Page 1 of 2
Efficient C Question: Global variables
Posted: Fri Mar 23, 2012 1:57 am
by djcouchycouch
Hi,
I've been looking at the documents suggested in the "Best practices for writing C on 68000?" thread and one thing that the docs don't talk about much is global variables.
Are there any performance penalties with using them? Lots of my functions will be using them and I'm not sure that having globals being "'far" from the functions that use them will have a performance impact.
Are there any performance penalties with having a lot of them?
Are there any performance advantages in the order they're declared?
Does it make any difference, performance wise, if they are declared as static?
Thanks!
DJCC
Posted: Fri Mar 23, 2012 3:25 am
by Chilly Willy
Long absolute addressing uses 4 cycles more for each instruction that uses it compared to an offset from an address register or from the pc, or compared to word absolute addressing.
Posted: Fri Mar 23, 2012 8:56 am
by Stef
A problem with global variable is that the compiler cannot optimize it in a register as easily than it can with local variable. Maybe using static keyword can help here though (the compiler know at least the variable cannot be modified outside the file).
Posted: Fri Mar 23, 2012 10:51 am
by djcouchycouch
Using a global variable incurs a performance penalty, and the docs say to avoid passing parameters as much as possible. I feel like I'm stuck here.
So what's the generally accepted strategy for variables modified by many functions, like player-related data? Position, score, etc, etc.?

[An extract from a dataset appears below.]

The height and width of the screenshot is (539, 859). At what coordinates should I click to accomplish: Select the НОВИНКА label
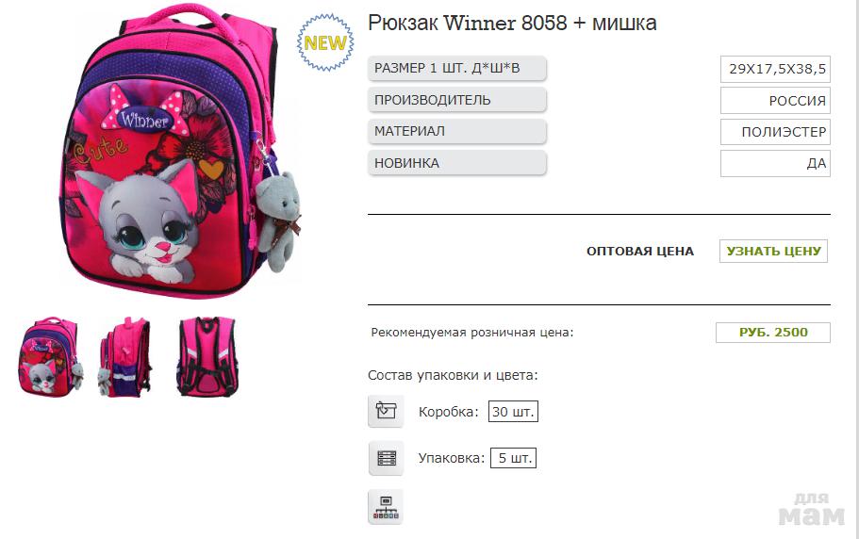[x=457, y=163]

Would it be better for a function like, say, UpdatePlayerPosition() to make itself a local copy of the global player position variable, work on it and then copy it back? If I'm working with a array that is global, would simply having a local pointer in the function point to it avoid the performance penalty?
Any ideas?
Thanks!
DJCC
Posted: Fri Mar 23, 2012 12:06 pm
by Shiru
Global variables are more effective on 8-bit platforms. It is unclear for M68K and various compilers that are available. I think it should be just tested, moving few variables from and into a function should not be a big problem.

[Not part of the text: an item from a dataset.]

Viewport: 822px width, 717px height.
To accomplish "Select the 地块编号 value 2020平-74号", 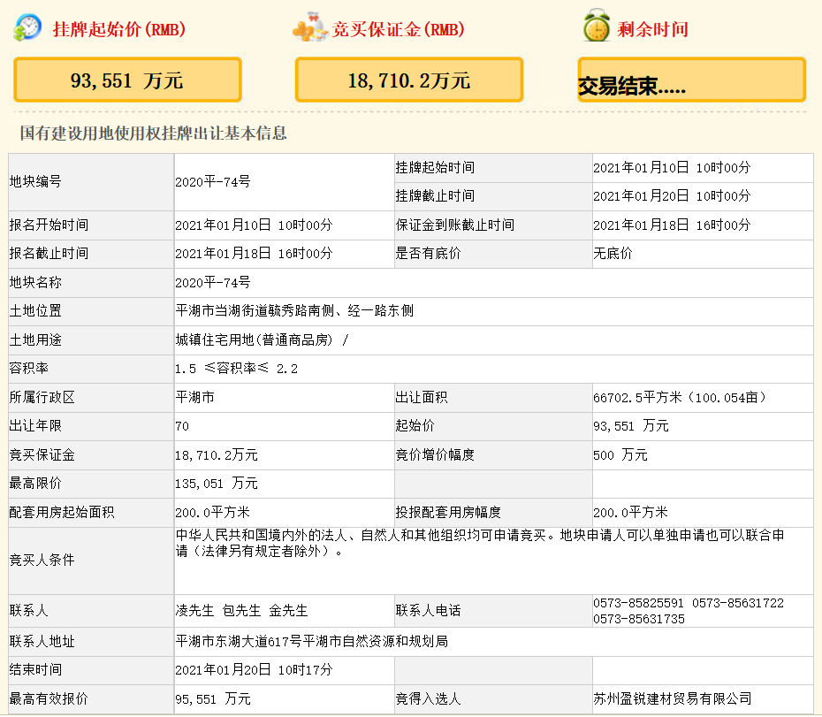I will [x=213, y=181].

Posted: Fri Mar 23, 2012 1:57 pm
by djcouchycouch
I'll do some benchmarking this weekend. Things I'll try:
- a function that uses global variables only
- a function that copies global variables to local ones and uses them
- a function that takes parameters
Run each of these about a thousand or ten thousand times and see what it gives us.
DJCC.
Posted: Fri Mar 23, 2012 4:11 pm
by Charles MacDonald
Check out the GCC calling convention for the 68K:
http://www.makestuff.eu/wordpress/?p=1544
Frankly I'm surprised all parameters go on the stack and nothing is passed in the registers. I always thought the first four parameters were in the data registers and anything beyond that went onto the stack?
If this is true I guess globals would be better, but that seems unusual.
Posted: Fri Mar 23, 2012 5:57 pm
by Chilly Willy
When in doubt, compile to source and check the source. I would think that putting the variables into a struct and then passing the struct pointer would use address register offset addressing to access the fields of the struct. That would be faster than globals.
Posted: Fri Mar 23, 2012 6:07 pm
by djcouchycouch
Chilly Willy wrote:I would think that putting the variables into a struct and then passing the struct pointer would use address register offset addressing to access the fields of the struct. That would be faster than globals.
I'll add that to the benchmarking tests.
When in doubt, compile to source and check the source.
As I'm no assembler expert, I'll run the tests and post the results with compiled source this weekend.
Posted: Sat Mar 24, 2012 2:49 pm
by djcouchycouch
So here's what I have. Feedback on the testing methodology is very welcome since I'm probably forgetting something.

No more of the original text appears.